Stored records
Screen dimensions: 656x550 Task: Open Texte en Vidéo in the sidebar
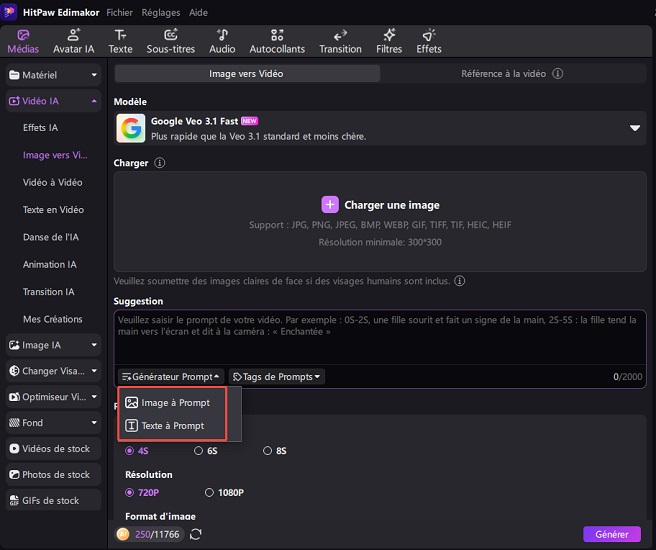(53, 210)
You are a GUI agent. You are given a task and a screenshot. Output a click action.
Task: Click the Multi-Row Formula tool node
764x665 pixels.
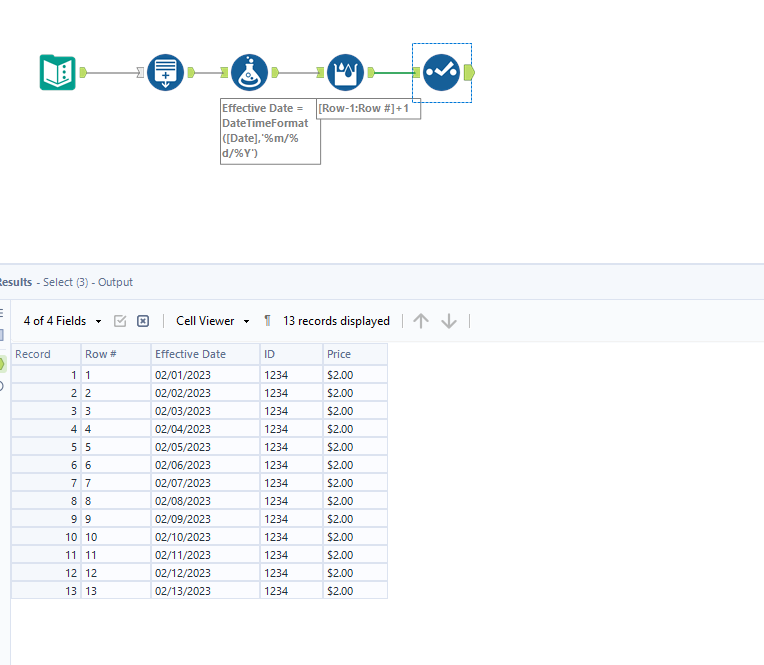(x=344, y=73)
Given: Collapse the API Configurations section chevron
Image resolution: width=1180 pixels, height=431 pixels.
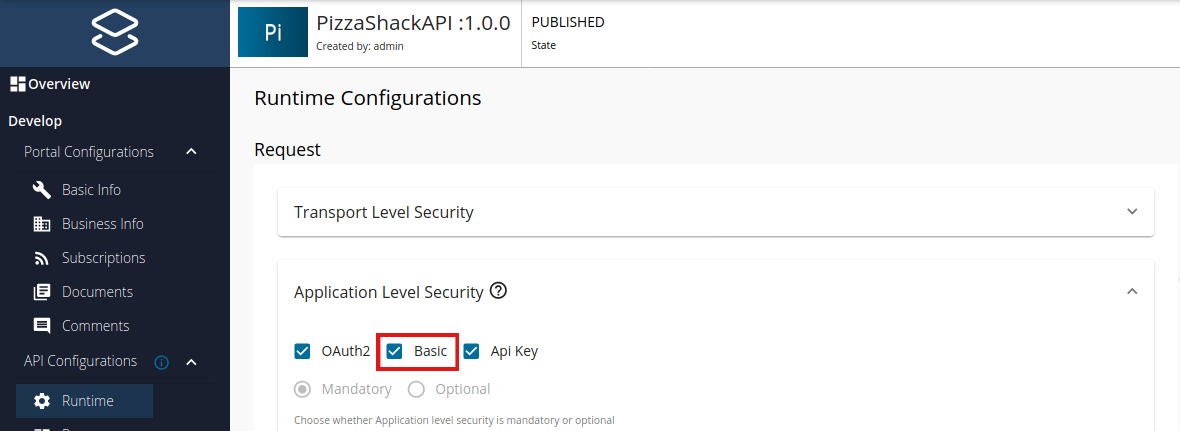Looking at the screenshot, I should (x=191, y=362).
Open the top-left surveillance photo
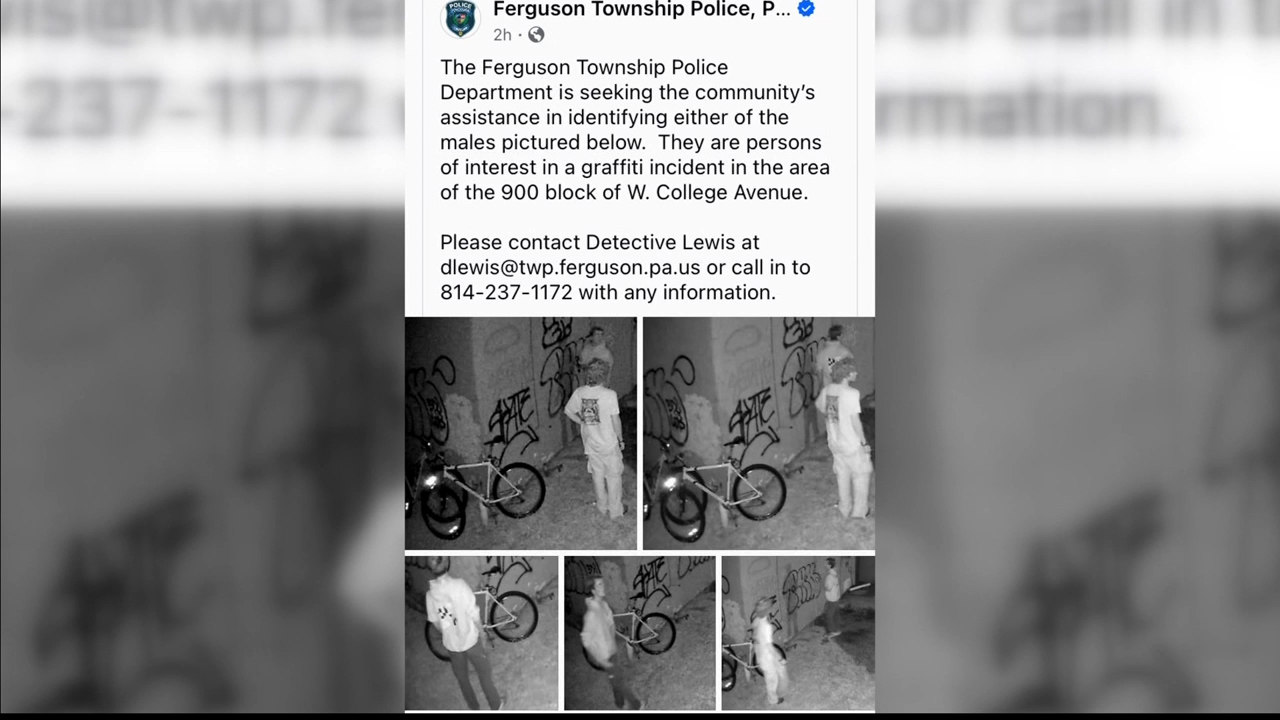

= What you should do =
Every line from the line containing "Task: Click the Multi-Row Formula tool node" through the last line above is to be printed exactly. Pictures are not copied.

= Output of the task =
Task: Click the Multi-Row Formula tool node
764x665 pixels.
(x=344, y=73)
Given: Collapse the API Configurations section chevron
Image resolution: width=1180 pixels, height=431 pixels.
Looking at the screenshot, I should (x=191, y=362).
Open the top-left surveillance photo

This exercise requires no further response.